Doreen - I have no idea what my CRP is at the moment, as I only have had bloods done once a month, and to be honest I hadnt been for 6 weeks due to the little ones and work. Plus they dont always fill in the mtx booklet. Yes, I have been on 3 DMARDs so obviously dont work.
Amanda - I also have read that the joint pains in Sjogren's rarely needs mtx etc. and that it is controlled by pain meds alone. I have looked on around 3 sites who all say the same thing, that it mainly causes dry mouth skin and eyes etc and not so much pain. I don't really want to go down the anti -TNF but I need to do something, and to be listened to. Thank you for the prayers and for being there, much love x
Melly - I just feel that they never really listen, he often is writing as I speak, and dont feel that he is actually hearing what I say. He only noticed this time as I couldn't walk into the room without holding onto the furniture.

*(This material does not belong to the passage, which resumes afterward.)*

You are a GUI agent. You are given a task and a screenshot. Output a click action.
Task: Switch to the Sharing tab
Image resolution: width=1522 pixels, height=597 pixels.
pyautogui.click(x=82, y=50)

Will definitely take a list, I do definitely get sidetracked!! he asks questions and I lose my train of thought. Thank you for your support, I know you are having a bad time too at the moment, its so kind of you to send prayers and love, same back to you x
Ailsa, - I haven't actually been on the Sjogren's World website, but have been on others, and they all seem to say the same thing, that the pain is not very severe with the disease, and is usually accompanied by other AI illnesses. I dont understand how it can just be Sjogren's that is causing all this pain, and has been for a year now. I have been on 3 DMARD's already Ailsa, so there's no point in trying anymore, I had mtx from last July, hydroxy from February, and then sulfa from April, which I had to come off due to rashes and tummy problems.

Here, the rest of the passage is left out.